I left the computer and did a little low-tech research- two hours spent turning the pages of volume after volume of the Periodicals Index. Nothing on Linda Lanier here either, but over a hundred articles on Leland Belding, stretching from the mid-thirties to the mid-seventies. I selected what I hoped was a representative dozen references, then took the elevator up to the stacks and began seeking out the sources. By two-thirty I was ensconced in a reading cubicle on the fourth floor, surrounded by stacks of bound magazines.

The earliest pieces on Belding were in aerospace-industry journals, written while the tycoon was still in his early twenties. In them, Leland Belding was hailed as a technical and financial prodigy, a master designer of aircraft and collateral equipment with three patents for every year of his life. The same photograph was used in each, a publicity shot credited to L. Belding Industries: the young inventor sitting in the cockpit of one of his planes, goggled and helmeted, his attention fixed upon the instrument panel.
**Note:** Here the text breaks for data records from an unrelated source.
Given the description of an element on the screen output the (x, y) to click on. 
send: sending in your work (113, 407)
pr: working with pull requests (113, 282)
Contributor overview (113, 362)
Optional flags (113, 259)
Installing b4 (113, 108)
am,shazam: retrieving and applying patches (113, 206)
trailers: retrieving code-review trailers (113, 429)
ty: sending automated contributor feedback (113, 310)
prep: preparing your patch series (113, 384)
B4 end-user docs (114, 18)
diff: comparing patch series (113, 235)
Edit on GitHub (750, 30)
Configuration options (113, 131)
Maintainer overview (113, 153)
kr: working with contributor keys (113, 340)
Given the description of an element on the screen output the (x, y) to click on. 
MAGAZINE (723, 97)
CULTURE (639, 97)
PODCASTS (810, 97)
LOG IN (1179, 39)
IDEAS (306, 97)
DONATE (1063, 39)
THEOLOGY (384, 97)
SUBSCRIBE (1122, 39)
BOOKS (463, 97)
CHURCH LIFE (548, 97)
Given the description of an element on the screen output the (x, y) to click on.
A handsome man, but cold-looking.

Belding’s enormous wealth, precocity, boyish good looks, and shyness made him a natural media hero, and the tone of the earliest popular magazine pieces was worshipful. One article designated him the Most Eligible Bachelor of 1937. Another called him the closest America had come to producing a crown prince.

A prewar profile in Collier’s summed up his rise to fame: He’d been born to wealth, in 1910, the only child of an heiress from Newport, Rhode Island, and a Texas oil wildcatter turned gentleman rancher.

Another official corporate photo. Belding appeared frightened of the camera, standing, shirtsleeves rolled to the elbows, a large lug wrench in one hand, next to a gargantuan piece of cast-iron machinery. By age thirty he’d attained a monkish look- high forehead, sensitive mouth, thick eyeglasses that couldn’t hide the intensity of round, dark eyes. A modern-day Midas, according to the article, representing the best of American ingenuity combined with good old-fashioned hard work. Though born with a silver spoon in his mouth, Belding had never allowed it to tarnish; he’d favored twenty-hour days, and wasn’t afraid of getting his hands dirty. He had a photographic memory, knew his hundreds of employees by name, but didn’t suffer fools gladly, had no patience for the frivolity of the “cocktail crowd.”

His idyllic life as an only son had been cut cruelly short when both his parents perished in a car crash- returning, after a party, to their rented villa on the Spanish island of Ibiza, just south of Majorca.